_PROVIDED INFORMATION_
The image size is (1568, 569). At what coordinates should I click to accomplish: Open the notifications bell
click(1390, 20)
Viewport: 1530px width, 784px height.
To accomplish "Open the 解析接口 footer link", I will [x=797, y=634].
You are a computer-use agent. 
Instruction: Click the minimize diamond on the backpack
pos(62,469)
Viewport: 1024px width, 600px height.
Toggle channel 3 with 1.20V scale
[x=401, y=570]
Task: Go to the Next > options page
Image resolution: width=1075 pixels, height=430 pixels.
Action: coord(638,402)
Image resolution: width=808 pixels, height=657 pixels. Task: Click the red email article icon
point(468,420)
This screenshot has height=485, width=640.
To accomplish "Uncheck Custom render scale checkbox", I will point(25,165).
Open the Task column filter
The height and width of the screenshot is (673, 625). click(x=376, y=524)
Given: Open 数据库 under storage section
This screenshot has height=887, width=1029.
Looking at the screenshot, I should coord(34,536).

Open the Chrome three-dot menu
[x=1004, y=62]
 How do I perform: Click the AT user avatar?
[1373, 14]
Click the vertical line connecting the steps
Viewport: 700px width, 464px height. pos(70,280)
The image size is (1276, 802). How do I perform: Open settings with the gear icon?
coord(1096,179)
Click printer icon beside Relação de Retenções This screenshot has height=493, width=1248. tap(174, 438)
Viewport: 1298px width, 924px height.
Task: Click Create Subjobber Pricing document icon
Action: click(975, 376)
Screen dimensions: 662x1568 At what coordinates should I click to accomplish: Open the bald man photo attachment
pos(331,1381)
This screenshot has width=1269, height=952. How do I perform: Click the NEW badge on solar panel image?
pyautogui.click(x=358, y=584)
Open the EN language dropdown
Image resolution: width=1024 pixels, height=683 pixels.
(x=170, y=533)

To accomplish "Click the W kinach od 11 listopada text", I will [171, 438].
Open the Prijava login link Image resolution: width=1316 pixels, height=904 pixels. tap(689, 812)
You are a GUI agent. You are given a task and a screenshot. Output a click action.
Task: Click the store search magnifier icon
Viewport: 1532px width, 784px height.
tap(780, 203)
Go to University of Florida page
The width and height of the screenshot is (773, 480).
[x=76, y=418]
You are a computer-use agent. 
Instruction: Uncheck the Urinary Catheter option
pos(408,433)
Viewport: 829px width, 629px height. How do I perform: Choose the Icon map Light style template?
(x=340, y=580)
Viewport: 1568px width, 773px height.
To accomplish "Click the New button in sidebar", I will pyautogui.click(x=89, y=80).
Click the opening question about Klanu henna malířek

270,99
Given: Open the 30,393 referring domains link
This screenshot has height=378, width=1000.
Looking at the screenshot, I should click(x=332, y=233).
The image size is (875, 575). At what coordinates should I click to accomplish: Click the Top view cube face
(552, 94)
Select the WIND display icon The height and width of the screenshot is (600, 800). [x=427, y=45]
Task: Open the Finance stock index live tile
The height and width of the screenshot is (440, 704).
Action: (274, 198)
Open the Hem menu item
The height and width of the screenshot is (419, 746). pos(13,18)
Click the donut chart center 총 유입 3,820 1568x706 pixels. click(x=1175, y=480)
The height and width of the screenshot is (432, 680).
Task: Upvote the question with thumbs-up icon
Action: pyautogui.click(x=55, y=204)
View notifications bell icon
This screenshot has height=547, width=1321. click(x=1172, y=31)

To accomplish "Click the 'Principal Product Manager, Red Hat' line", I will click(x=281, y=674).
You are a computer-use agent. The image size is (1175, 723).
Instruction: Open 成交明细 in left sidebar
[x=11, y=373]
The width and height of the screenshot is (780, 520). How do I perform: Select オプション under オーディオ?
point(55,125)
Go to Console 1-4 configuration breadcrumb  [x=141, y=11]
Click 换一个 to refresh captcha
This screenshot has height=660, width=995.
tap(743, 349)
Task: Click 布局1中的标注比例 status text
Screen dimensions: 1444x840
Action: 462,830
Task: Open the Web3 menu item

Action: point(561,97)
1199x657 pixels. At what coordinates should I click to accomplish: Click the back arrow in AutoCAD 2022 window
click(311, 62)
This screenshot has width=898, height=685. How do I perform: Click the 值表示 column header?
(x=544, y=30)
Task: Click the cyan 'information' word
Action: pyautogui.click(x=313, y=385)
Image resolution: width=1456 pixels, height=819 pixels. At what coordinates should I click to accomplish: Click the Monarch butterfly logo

_TASK OBJECTIVE_
Can you copy the records above word for word, starting at the line that contains "Click the vertical line connecting the steps" and ending at the line that contains "will [171, 438].", with both of those lines included?

_EXPECTED OUTPUT_
Click the vertical line connecting the steps
Viewport: 700px width, 464px height. pos(70,280)
The image size is (1276, 802). How do I perform: Open settings with the gear icon?
coord(1096,179)
Click printer icon beside Relação de Retenções This screenshot has height=493, width=1248. tap(174, 438)
Viewport: 1298px width, 924px height.
Task: Click Create Subjobber Pricing document icon
Action: click(975, 376)
Screen dimensions: 662x1568 At what coordinates should I click to accomplish: Open the bald man photo attachment
pos(331,1381)
This screenshot has width=1269, height=952. How do I perform: Click the NEW badge on solar panel image?
pyautogui.click(x=358, y=584)
Open the EN language dropdown
Image resolution: width=1024 pixels, height=683 pixels.
(x=170, y=533)

To accomplish "Click the W kinach od 11 listopada text", I will [171, 438].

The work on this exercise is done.